What to produce: Check each line of the material for the string "computer", and copy the lines that have it.

The data:
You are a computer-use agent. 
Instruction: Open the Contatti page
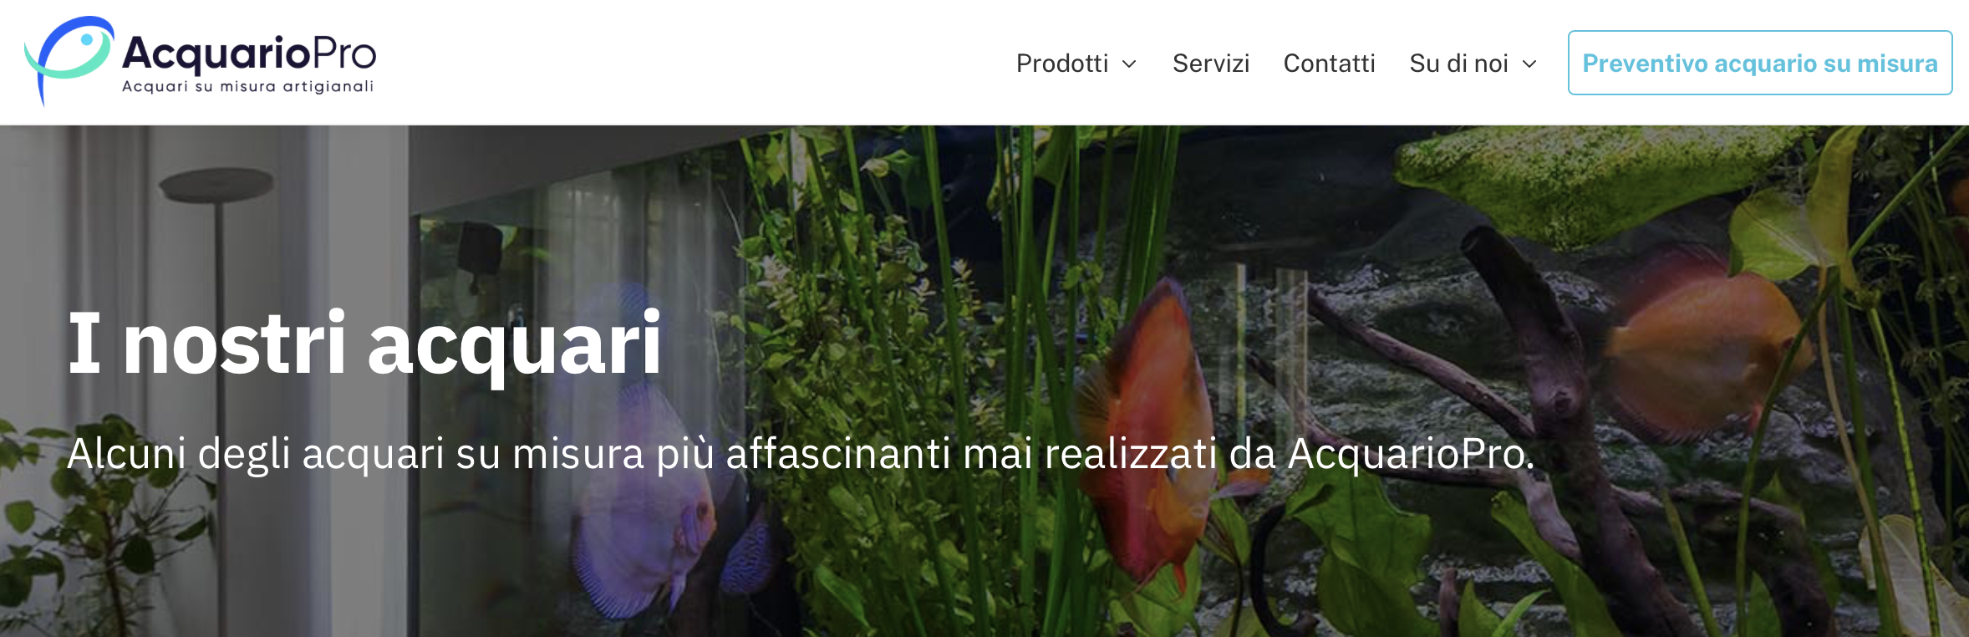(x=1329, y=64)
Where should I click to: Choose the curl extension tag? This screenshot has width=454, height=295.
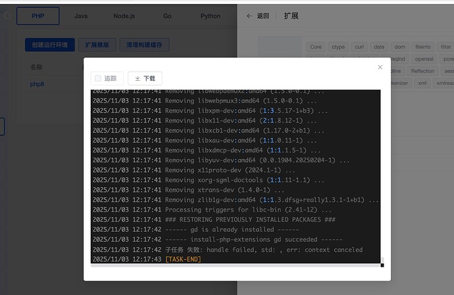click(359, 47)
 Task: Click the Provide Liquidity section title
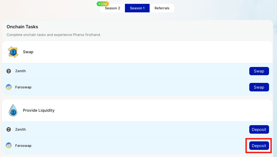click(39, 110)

==

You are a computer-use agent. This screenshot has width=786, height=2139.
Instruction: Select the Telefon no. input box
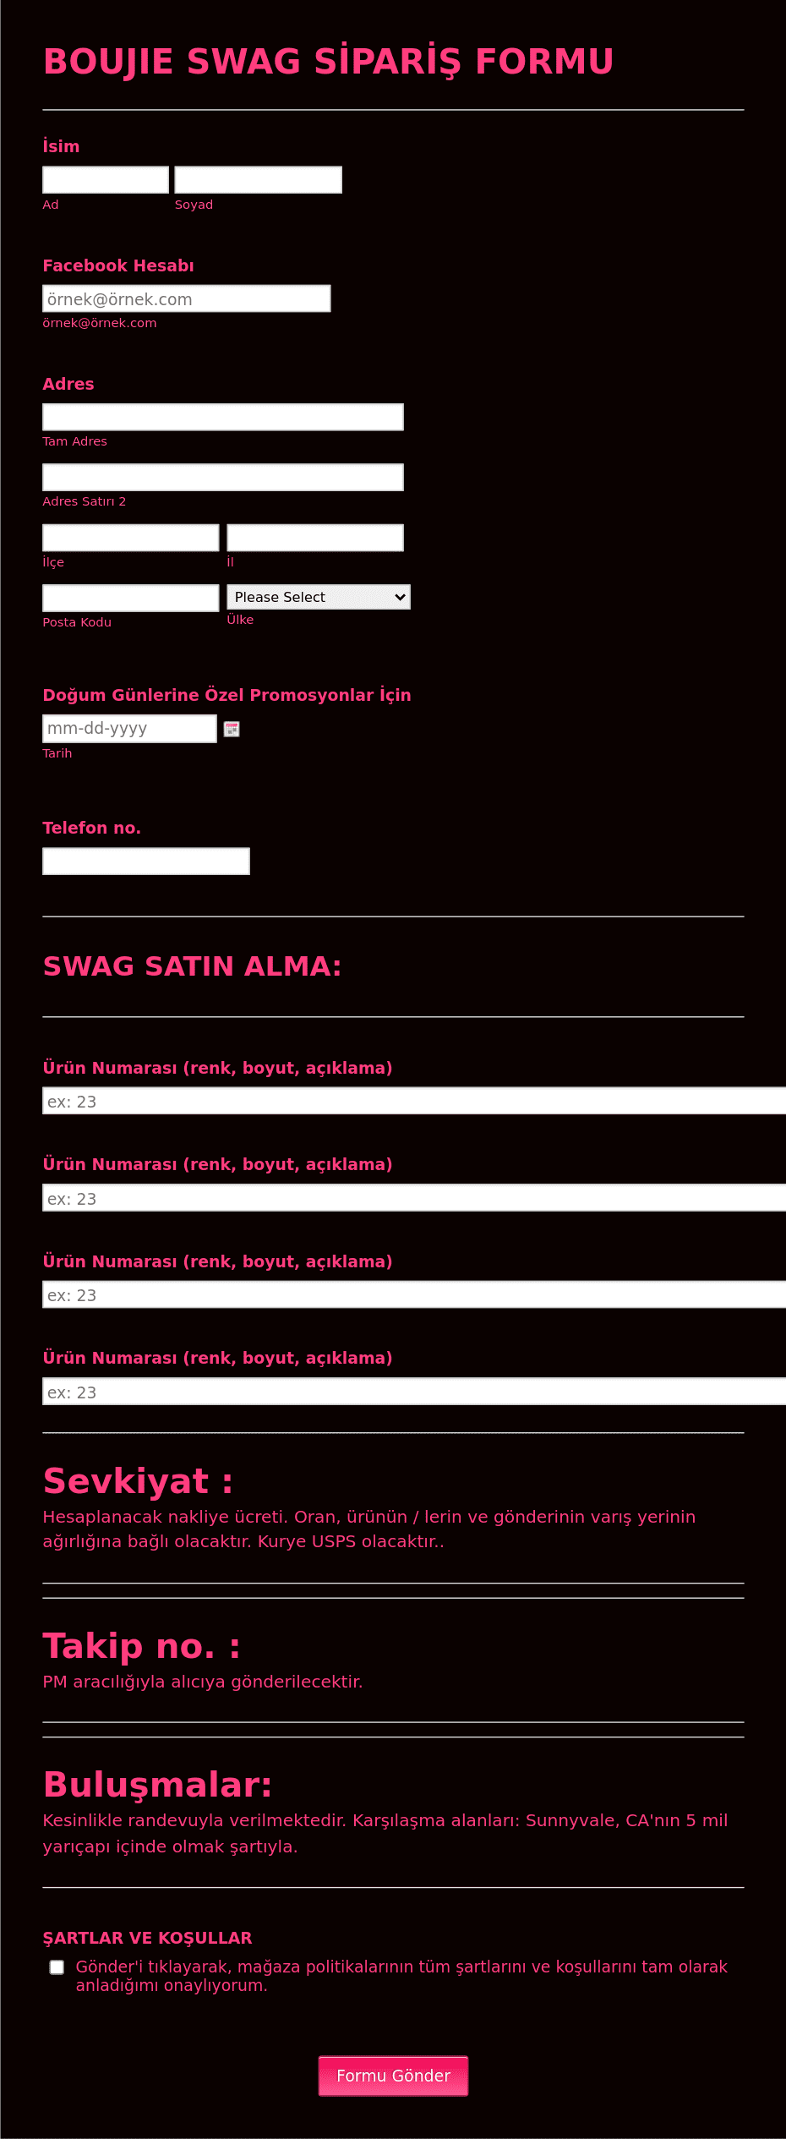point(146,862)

--

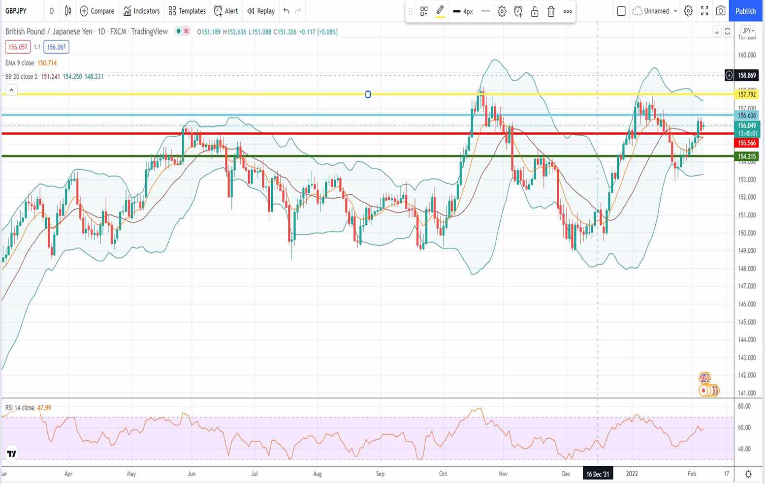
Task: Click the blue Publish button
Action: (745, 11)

Reply to the task:
You are a computer-use agent. 
You are a computer-use agent. This screenshot has width=786, height=2139.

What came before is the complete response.